(Records from a collection)
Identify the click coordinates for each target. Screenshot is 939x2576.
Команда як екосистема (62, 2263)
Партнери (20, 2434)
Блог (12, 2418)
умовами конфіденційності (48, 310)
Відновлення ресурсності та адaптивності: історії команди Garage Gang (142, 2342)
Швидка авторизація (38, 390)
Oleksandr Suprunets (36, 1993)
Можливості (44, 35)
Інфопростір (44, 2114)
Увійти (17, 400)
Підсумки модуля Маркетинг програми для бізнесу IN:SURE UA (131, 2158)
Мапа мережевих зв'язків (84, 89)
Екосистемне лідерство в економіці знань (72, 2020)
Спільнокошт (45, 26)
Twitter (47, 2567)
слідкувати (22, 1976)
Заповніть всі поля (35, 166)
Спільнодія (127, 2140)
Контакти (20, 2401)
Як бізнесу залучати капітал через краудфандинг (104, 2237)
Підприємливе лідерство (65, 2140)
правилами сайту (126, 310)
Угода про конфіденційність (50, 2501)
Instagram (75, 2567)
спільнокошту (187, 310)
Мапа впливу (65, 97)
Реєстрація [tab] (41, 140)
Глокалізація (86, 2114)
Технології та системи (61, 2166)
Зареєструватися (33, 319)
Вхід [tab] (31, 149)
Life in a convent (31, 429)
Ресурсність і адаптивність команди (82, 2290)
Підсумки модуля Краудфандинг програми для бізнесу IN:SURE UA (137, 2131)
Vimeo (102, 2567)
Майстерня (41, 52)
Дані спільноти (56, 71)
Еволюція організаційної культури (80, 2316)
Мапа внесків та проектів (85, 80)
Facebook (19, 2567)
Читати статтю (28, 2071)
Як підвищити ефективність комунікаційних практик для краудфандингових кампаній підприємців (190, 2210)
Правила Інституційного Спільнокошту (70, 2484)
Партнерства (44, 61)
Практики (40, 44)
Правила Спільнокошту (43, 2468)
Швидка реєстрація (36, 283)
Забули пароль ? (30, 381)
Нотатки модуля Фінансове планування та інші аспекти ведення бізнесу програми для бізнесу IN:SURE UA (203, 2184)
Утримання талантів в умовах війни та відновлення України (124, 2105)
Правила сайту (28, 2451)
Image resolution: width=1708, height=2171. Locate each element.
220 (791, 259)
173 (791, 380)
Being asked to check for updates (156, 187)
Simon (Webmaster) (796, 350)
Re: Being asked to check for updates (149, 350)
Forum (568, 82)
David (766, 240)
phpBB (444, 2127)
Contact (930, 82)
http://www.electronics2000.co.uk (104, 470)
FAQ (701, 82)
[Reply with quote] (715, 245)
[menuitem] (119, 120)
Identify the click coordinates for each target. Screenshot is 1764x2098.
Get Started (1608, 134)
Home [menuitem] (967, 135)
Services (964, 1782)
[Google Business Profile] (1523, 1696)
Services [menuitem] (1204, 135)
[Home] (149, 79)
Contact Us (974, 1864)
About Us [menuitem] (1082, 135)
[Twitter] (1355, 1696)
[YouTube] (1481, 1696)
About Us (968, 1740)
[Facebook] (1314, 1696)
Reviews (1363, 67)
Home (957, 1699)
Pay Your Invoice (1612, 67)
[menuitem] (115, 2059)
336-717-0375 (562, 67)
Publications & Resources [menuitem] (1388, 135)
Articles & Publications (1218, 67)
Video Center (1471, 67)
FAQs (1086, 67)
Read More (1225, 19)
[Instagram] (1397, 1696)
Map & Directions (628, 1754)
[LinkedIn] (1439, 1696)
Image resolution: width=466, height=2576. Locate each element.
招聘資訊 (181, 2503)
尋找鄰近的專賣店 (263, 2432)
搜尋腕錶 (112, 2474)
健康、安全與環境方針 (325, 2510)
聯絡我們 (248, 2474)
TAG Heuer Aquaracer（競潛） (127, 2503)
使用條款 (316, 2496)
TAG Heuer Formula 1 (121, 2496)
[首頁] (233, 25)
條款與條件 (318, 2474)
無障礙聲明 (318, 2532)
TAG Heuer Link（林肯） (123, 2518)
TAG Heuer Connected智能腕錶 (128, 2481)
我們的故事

▸ **Assignment**
Your answer should consist of every line from the entries that holds "width".

▸ **Output of the exercise**
Image resolution: width=1708, height=2171. Locate each element.
Image resolution: width=466, height=2576. Locate each element.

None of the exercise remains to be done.